I managed to find one of the GUI utilities I had looked at previously but disregarded because of the user interface and that it only processed WAV files.  It's named .... wait for it .... "AnalFreq".  I can only assume that it is pronounced "Annalll" rather than "Aynal", because it's by Christopher Brown, The Parmly Hearing Institute, Loyola University, Chicago, and not by someone in the Gastro-Intestinal Noise Analysis Dept ;-)

It is described as "a single-channel FFT-based (Fast Fourier Transform) spectrum analyzer", and the version I found (afreq18.zip) was from this link:
http://www.simtel.net/author/Christopher-Brown/3891.html

WAV files have to be 16-bit and one of 3 fixed sample rates by the look of the errors I get trying to find a suitable file to load.  It's also giving me runtime errors, so it would appear to either be less than perfectly coded or just too old for anything past Windows 2000.

Another I've known about for a while is by the Australian company NCH which tends to provide free versions of their software as tasters for the full packages:
http://www.nch.com.au/wavepad/fft.html

There are loads more like that, some retail, some shareware, some free.  I had actually been searching for some old style DOS program that might output to an ANSI or ASCII "graph" or "plot", or to numeric ranges that could be parsed and plotted later somehow.
ChopOMatic, I meant to say that I also looked at "MP3Gain" as a possible way to determine a sound level, but it's scope doesn't really allow anything to work with in this case.

Hi Silas

You said that you get a "disconnect" event from the VoIP softphone.  Does that imply that you may be able to use these events as definitive "timers" to back up a tribunal case if it came to it, or are you still looking for some software that can be triggered from the event to analyse each MP3 after the recording is terminated each time?
Silas

You might also want to bookmark the NCH software site.  Maybe some of it could prove useful now or at a later stage:
http://www.nch.com.au/software/index.html

http://www.nch.com.au/talk/index.html
http://www.nch.com.au/vrs/index.html
http://www.nch.com.au/soundtap/index.html
Big thanks for sharing that info, Bill.

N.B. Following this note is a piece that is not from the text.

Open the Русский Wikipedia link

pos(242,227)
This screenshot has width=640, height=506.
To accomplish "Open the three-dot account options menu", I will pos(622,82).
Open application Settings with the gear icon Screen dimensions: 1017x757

I'm a big fan of NCH stuff. I'm pretty sure I'm remembering correctly that they're the ones who make Golden Records, an app designed to find silent gaps in recordings and split the file accordingly?

I do a fair amount of forensic audio work so I'm always on the lookout for interesting software in this space. Again, thanks!

Chop

PS:  LOL @ "AnalFreq"
Interesting. That's a field I would love to have been able to follow (in pursuance of one of my previous "vocations" - see the "skills" section in my profile), but sadly women, work, life, money, and interests didn't quite go the directions I would have preferred ;-)
Great suggestion here, thought I add on "Sound eXchange" , a command-line audio processing tool (probably already know this).
I saw that it has some option of interest such as "silence" (Removes silence), "vad" (Voice Activity Detector)

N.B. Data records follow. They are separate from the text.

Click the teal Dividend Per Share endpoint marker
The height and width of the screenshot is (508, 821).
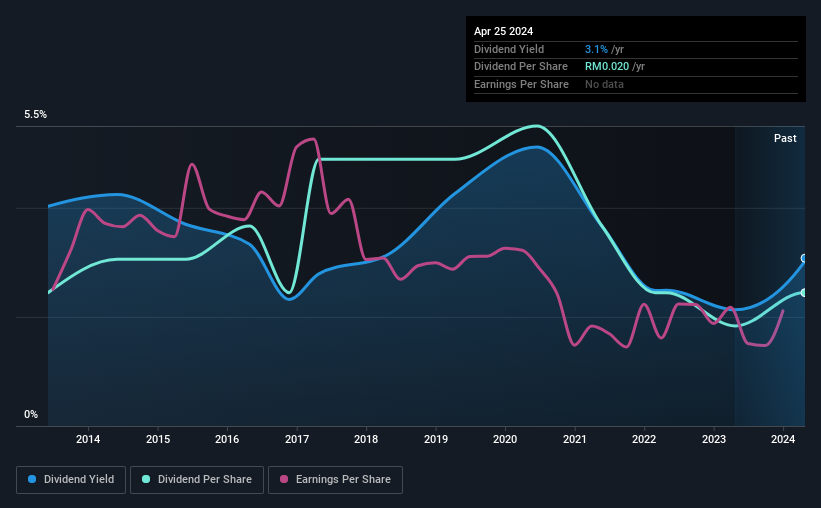pyautogui.click(x=804, y=293)
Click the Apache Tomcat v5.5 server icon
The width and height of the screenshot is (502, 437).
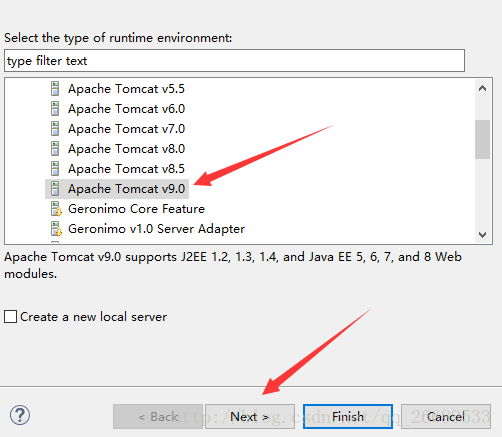click(x=55, y=89)
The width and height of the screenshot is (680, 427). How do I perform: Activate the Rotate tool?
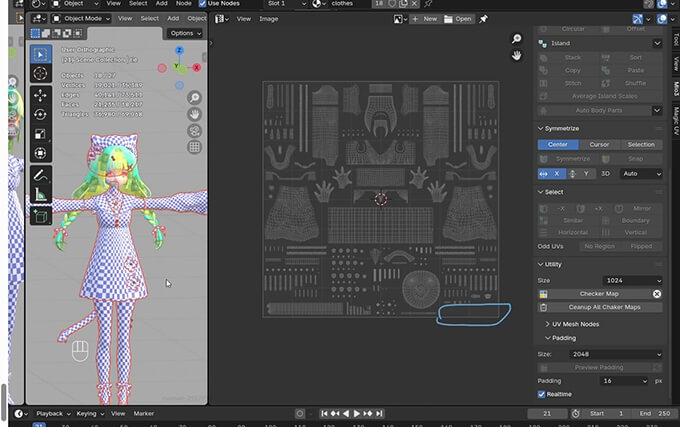[40, 114]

@ http://sox.sourceforge.net/sox.html
@ http://sox.sourceforge.net/Main/HomePage

Specifically for vad, its description is as followed. There can be many option - flexible also need to do some testing to derive them:

Voice Activity Detector. Attempts to trim silence and quiet background sounds from the ends of (fairly high resolution i.e. 16-bit, 44-48kHz) recordings of speech. The algorithm currently uses a simple cepstral power measurement to detect voice, so may be fooled by other things, especially music. The effect can trim only from the front of the audio, so in order to trim from the back, the reverse effect must also be used

But on further drilling, I also saw that MP3 is not inherently (optionally) supported, need some effort for compiling

@ http://techblog.netwater.com/?p=4
@ http://sox.sourceforge.net/soxformat.html
Thank you Silas.
Bill, assuming you still have a pulse, it's NOT too late to change that direction, my friend! Do so!
Erm, yes, only just though ;)  I wouldn't mind liaising with you at some point off site to see if you might be able to offer any suggestions.  Not a brain-picking exercise, maybe just for some rough directions or resources I could use as a feasibility study.  I wish E-E had a personal message function.
Check your email, Bill. (I'm assuming I interpreted it correctly from your EE profile.)